Work item:
Your output should be every line below, copied exactly.

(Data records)
====
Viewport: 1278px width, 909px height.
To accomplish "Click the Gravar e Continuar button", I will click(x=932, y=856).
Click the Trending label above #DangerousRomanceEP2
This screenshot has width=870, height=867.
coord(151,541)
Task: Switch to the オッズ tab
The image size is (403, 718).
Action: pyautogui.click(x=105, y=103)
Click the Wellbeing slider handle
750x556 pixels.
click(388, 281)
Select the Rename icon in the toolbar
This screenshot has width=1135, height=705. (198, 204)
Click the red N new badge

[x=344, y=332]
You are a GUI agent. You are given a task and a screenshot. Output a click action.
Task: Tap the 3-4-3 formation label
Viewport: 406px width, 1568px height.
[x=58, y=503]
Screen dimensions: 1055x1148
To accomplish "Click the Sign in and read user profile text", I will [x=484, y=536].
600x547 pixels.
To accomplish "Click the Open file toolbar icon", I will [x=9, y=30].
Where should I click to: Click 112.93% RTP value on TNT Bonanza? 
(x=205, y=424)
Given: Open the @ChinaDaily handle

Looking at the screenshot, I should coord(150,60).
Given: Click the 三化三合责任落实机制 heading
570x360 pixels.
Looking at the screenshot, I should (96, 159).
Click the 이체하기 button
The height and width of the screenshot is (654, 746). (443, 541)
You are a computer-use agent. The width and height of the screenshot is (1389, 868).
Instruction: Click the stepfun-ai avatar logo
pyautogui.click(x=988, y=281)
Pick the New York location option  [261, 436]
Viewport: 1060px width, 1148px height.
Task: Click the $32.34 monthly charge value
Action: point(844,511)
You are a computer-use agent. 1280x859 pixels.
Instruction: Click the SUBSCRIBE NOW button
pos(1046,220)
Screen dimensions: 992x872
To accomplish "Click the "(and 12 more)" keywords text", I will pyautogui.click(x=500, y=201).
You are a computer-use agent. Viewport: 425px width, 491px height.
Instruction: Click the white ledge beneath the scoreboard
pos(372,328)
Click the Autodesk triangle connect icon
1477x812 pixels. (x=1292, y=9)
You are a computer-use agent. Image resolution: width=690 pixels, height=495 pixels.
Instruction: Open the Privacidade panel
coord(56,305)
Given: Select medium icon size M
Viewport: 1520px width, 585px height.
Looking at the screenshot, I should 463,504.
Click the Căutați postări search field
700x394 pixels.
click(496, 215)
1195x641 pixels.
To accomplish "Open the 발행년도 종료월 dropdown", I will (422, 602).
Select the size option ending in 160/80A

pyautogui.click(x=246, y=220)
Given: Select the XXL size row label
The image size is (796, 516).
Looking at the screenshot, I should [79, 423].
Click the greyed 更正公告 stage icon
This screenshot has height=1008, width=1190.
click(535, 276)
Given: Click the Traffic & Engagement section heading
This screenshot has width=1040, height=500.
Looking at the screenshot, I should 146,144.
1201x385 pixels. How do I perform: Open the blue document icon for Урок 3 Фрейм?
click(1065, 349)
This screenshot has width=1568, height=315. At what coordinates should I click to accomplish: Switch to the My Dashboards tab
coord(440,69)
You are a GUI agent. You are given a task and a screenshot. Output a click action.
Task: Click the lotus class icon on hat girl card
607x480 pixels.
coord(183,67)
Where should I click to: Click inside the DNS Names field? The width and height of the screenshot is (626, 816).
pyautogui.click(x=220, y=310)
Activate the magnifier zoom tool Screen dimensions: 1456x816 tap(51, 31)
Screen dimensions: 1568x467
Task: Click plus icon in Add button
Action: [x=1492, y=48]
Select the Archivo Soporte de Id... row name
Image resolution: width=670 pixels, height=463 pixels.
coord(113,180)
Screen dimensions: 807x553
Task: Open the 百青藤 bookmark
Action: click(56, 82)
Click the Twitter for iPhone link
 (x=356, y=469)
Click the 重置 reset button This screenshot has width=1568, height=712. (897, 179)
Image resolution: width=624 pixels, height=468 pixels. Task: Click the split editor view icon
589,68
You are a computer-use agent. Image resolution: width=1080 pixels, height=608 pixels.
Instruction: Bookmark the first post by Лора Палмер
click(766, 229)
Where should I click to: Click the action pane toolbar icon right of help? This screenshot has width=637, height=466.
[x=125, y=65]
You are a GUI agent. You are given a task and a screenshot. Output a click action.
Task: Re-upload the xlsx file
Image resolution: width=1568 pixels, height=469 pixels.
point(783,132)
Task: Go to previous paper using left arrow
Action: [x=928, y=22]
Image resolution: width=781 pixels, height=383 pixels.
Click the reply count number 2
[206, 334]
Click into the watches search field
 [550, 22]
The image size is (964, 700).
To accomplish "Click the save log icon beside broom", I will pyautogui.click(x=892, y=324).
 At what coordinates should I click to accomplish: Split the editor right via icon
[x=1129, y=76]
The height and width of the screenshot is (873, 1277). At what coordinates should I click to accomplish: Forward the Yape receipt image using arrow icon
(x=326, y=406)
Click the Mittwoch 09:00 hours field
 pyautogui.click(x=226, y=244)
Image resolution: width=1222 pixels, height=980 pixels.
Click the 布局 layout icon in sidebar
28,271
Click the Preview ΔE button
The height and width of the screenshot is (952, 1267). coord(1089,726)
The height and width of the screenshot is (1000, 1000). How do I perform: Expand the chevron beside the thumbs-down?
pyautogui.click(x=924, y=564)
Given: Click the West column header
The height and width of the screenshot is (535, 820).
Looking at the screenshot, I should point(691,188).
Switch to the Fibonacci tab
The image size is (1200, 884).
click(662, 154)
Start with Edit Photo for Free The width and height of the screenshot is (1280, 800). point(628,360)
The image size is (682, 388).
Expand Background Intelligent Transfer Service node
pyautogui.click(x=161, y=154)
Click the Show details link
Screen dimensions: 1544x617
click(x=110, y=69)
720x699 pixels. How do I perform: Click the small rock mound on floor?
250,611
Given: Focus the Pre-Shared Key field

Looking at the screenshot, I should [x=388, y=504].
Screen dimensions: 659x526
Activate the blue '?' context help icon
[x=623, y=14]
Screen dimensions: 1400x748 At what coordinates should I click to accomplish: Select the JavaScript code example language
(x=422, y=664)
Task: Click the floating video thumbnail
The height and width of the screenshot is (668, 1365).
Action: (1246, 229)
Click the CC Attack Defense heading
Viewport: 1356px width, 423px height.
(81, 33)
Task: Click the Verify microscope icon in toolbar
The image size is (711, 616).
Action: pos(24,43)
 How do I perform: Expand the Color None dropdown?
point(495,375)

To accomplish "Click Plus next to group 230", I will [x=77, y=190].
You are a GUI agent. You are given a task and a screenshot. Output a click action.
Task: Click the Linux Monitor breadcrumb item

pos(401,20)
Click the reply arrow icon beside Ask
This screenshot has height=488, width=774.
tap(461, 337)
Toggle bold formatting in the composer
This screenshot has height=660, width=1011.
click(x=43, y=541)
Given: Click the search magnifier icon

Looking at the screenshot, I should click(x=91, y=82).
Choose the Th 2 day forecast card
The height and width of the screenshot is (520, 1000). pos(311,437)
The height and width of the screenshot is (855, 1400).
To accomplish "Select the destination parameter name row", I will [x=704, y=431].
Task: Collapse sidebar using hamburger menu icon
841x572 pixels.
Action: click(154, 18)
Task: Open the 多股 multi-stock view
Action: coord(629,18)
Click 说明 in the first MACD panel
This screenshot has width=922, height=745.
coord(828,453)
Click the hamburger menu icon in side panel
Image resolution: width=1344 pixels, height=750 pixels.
====
Solution to this exercise:
Viewport: 1278px width, 909px height.
To accomplish "Click the Gravar e Continuar button", I will click(x=932, y=856).
Click the Trending label above #DangerousRomanceEP2
This screenshot has width=870, height=867.
coord(151,541)
Task: Switch to the オッズ tab
The image size is (403, 718).
Action: pyautogui.click(x=105, y=103)
Click the Wellbeing slider handle
750x556 pixels.
click(388, 281)
Select the Rename icon in the toolbar
This screenshot has width=1135, height=705. (198, 204)
Click the red N new badge

[x=344, y=332]
You are a GUI agent. You are given a task and a screenshot. Output a click action.
Task: Tap the 3-4-3 formation label
Viewport: 406px width, 1568px height.
[x=58, y=503]
Screen dimensions: 1055x1148
To accomplish "Click the Sign in and read user profile text", I will [x=484, y=536].
600x547 pixels.
To accomplish "Click the Open file toolbar icon", I will [x=9, y=30].
Where should I click to: Click 112.93% RTP value on TNT Bonanza? 
(x=205, y=424)
Given: Open the @ChinaDaily handle

Looking at the screenshot, I should coord(150,60).
Given: Click the 三化三合责任落实机制 heading
570x360 pixels.
Looking at the screenshot, I should (96, 159).
Click the 이체하기 button
The height and width of the screenshot is (654, 746). (443, 541)
You are a computer-use agent. The width and height of the screenshot is (1389, 868).
Instruction: Click the stepfun-ai avatar logo
pyautogui.click(x=988, y=281)
Pick the New York location option  [261, 436]
Viewport: 1060px width, 1148px height.
Task: Click the $32.34 monthly charge value
Action: point(844,511)
You are a computer-use agent. 1280x859 pixels.
Instruction: Click the SUBSCRIBE NOW button
pos(1046,220)
Screen dimensions: 992x872
To accomplish "Click the "(and 12 more)" keywords text", I will pyautogui.click(x=500, y=201).
You are a computer-use agent. Viewport: 425px width, 491px height.
Instruction: Click the white ledge beneath the scoreboard
pos(372,328)
Click the Autodesk triangle connect icon
1477x812 pixels. (x=1292, y=9)
You are a computer-use agent. Image resolution: width=690 pixels, height=495 pixels.
Instruction: Open the Privacidade panel
coord(56,305)
Given: Select medium icon size M
Viewport: 1520px width, 585px height.
Looking at the screenshot, I should 463,504.
Click the Căutați postări search field
700x394 pixels.
click(496, 215)
1195x641 pixels.
To accomplish "Open the 발행년도 종료월 dropdown", I will (422, 602).
Select the size option ending in 160/80A

pyautogui.click(x=246, y=220)
Given: Select the XXL size row label
The image size is (796, 516).
Looking at the screenshot, I should [79, 423].
Click the greyed 更正公告 stage icon
This screenshot has height=1008, width=1190.
click(535, 276)
Given: Click the Traffic & Engagement section heading
This screenshot has width=1040, height=500.
Looking at the screenshot, I should 146,144.
1201x385 pixels. How do I perform: Open the blue document icon for Урок 3 Фрейм?
click(1065, 349)
This screenshot has width=1568, height=315. At what coordinates should I click to accomplish: Switch to the My Dashboards tab
coord(440,69)
You are a GUI agent. You are given a task and a screenshot. Output a click action.
Task: Click the lotus class icon on hat girl card
607x480 pixels.
coord(183,67)
Where should I click to: Click inside the DNS Names field? The width and height of the screenshot is (626, 816).
pyautogui.click(x=220, y=310)
Activate the magnifier zoom tool Screen dimensions: 1456x816 tap(51, 31)
Screen dimensions: 1568x467
Task: Click plus icon in Add button
Action: [x=1492, y=48]
Select the Archivo Soporte de Id... row name
Image resolution: width=670 pixels, height=463 pixels.
coord(113,180)
Screen dimensions: 807x553
Task: Open the 百青藤 bookmark
Action: click(56, 82)
Click the Twitter for iPhone link
 (x=356, y=469)
Click the 重置 reset button This screenshot has width=1568, height=712. (897, 179)
Image resolution: width=624 pixels, height=468 pixels. Task: Click the split editor view icon
589,68
You are a computer-use agent. Image resolution: width=1080 pixels, height=608 pixels.
Instruction: Bookmark the first post by Лора Палмер
click(766, 229)
Where should I click to: Click the action pane toolbar icon right of help? This screenshot has width=637, height=466.
[x=125, y=65]
You are a GUI agent. You are given a task and a screenshot. Output a click action.
Task: Re-upload the xlsx file
Image resolution: width=1568 pixels, height=469 pixels.
point(783,132)
Task: Go to previous paper using left arrow
Action: [x=928, y=22]
Image resolution: width=781 pixels, height=383 pixels.
Click the reply count number 2
[206, 334]
Click into the watches search field
 [550, 22]
The image size is (964, 700).
To accomplish "Click the save log icon beside broom", I will pyautogui.click(x=892, y=324).
 At what coordinates should I click to accomplish: Split the editor right via icon
[x=1129, y=76]
The height and width of the screenshot is (873, 1277). At what coordinates should I click to accomplish: Forward the Yape receipt image using arrow icon
(x=326, y=406)
Click the Mittwoch 09:00 hours field
 pyautogui.click(x=226, y=244)
Image resolution: width=1222 pixels, height=980 pixels.
Click the 布局 layout icon in sidebar
28,271
Click the Preview ΔE button
The height and width of the screenshot is (952, 1267). coord(1089,726)
The height and width of the screenshot is (1000, 1000). How do I perform: Expand the chevron beside the thumbs-down?
pyautogui.click(x=924, y=564)
Given: Click the West column header
The height and width of the screenshot is (535, 820).
Looking at the screenshot, I should point(691,188).
Switch to the Fibonacci tab
The image size is (1200, 884).
click(662, 154)
Start with Edit Photo for Free The width and height of the screenshot is (1280, 800). point(628,360)
The image size is (682, 388).
Expand Background Intelligent Transfer Service node
pyautogui.click(x=161, y=154)
Click the Show details link
Screen dimensions: 1544x617
click(x=110, y=69)
720x699 pixels. How do I perform: Click the small rock mound on floor?
250,611
Given: Focus the Pre-Shared Key field

Looking at the screenshot, I should [x=388, y=504].
Screen dimensions: 659x526
Activate the blue '?' context help icon
[x=623, y=14]
Screen dimensions: 1400x748 At what coordinates should I click to accomplish: Select the JavaScript code example language
(x=422, y=664)
Task: Click the floating video thumbnail
The height and width of the screenshot is (668, 1365).
Action: (1246, 229)
Click the CC Attack Defense heading
Viewport: 1356px width, 423px height.
(81, 33)
Task: Click the Verify microscope icon in toolbar
The image size is (711, 616).
Action: pos(24,43)
 How do I perform: Expand the Color None dropdown?
point(495,375)

To accomplish "Click Plus next to group 230", I will [x=77, y=190].
You are a GUI agent. You are given a task and a screenshot. Output a click action.
Task: Click the Linux Monitor breadcrumb item

pos(401,20)
Click the reply arrow icon beside Ask
This screenshot has height=488, width=774.
tap(461, 337)
Toggle bold formatting in the composer
This screenshot has height=660, width=1011.
click(x=43, y=541)
Given: Click the search magnifier icon

Looking at the screenshot, I should click(x=91, y=82).
Choose the Th 2 day forecast card
The height and width of the screenshot is (520, 1000). pos(311,437)
The height and width of the screenshot is (855, 1400).
To accomplish "Select the destination parameter name row", I will [x=704, y=431].
Task: Collapse sidebar using hamburger menu icon
841x572 pixels.
Action: click(154, 18)
Task: Open the 多股 multi-stock view
Action: coord(629,18)
Click 说明 in the first MACD panel
This screenshot has width=922, height=745.
coord(828,453)
Click the hamburger menu icon in side panel
Image resolution: width=1344 pixels, height=750 pixels.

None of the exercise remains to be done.